ENTRIES SUPPLIED
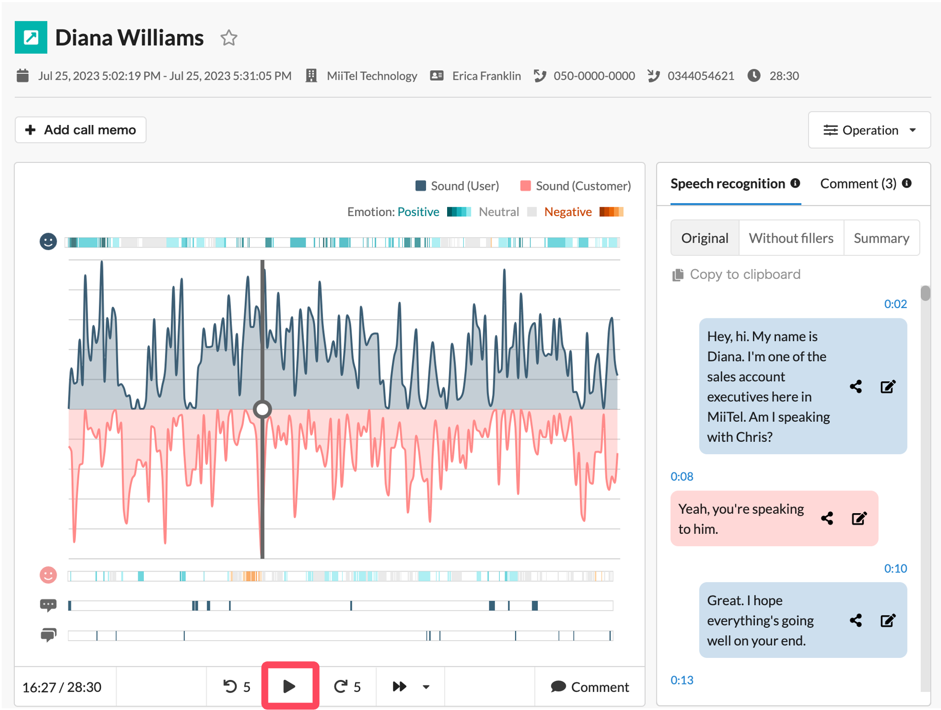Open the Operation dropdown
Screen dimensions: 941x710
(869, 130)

--

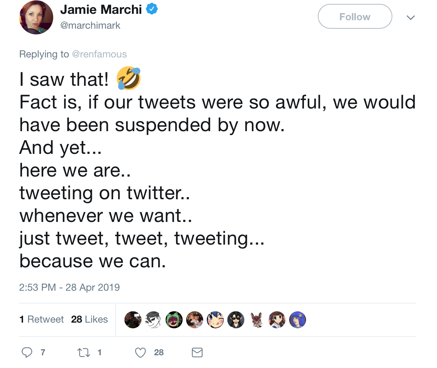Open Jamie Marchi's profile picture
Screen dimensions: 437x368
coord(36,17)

--

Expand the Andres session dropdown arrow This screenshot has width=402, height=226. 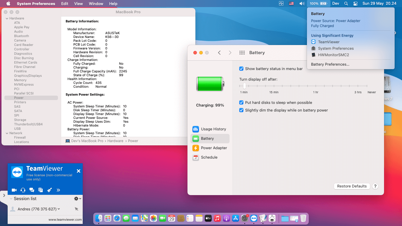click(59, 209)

DO THIS
Reproduce only the records starting at the line containing "Open Jamie Marchi's profile picture" and ending at the line containing "coord(36,17)", and swap "profile picture" for "avatar" with all else unchanged. Omit the pictures.

OUTPUT FOR THIS TASK
Open Jamie Marchi's avatar
Screen dimensions: 437x368
coord(36,17)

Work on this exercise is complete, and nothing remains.